A software program companies firm
If you’re on the lookout for a comparatively previous, established firm within the tech sector, Enghouse Techniques (TSX:ENGH) might match the invoice. The corporate was based in 1984 in Markham and has undergone a number of development phases and evolutions. At the moment, it gives software program companies to numerous vertical markets by way of two enterprise teams — interactive administration and asset administration.
The corporate has a comparatively longer dividend cost historical past and has grown its payouts for sufficient consecutive years to earn the title of an Aristocrat. The dividend development tempo is spectacular as nicely, as they greater than doubled in simply the final 5 years. The present yield is a beautiful quantity at 3.5%.
An AI firm
Whereas OpenText (TSX:OTEX) shouldn’t be a pure-breed AI firm, it’s one of the vital distinguished names on the subject of synthetic intelligence (AI) within the Canadian tech sector. It’s primarily an Info Administration Techniques firm and its entry to huge quantities of company knowledge makes it splendid for AI instruments since AI thrives on knowledge.

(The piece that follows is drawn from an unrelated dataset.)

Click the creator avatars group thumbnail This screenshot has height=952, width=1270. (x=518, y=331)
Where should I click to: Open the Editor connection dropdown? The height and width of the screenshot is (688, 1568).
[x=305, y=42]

The inventory has but to trip this AI hype prepare, and the inventory is at the moment closely discounted. It misplaced over a 3rd of its worth in 2024 alone.
Nonetheless, one advantage of this droop is that its yield is at the moment at 3.5%, which is sort of respectable for a tech inventory. It additionally has a historical past of rising its payouts and has raised them from $0.17 per share in 2020 to $0.25 per share in 2024.
Silly takeaway
The tech sector has been in a bear market section for the final 4 months at the least, and we now have but to see any indication of an upcoming restoration. Nonetheless, this droop offers buyers a wonderful alternative to select up dividend payers from the sector and lock in good yields.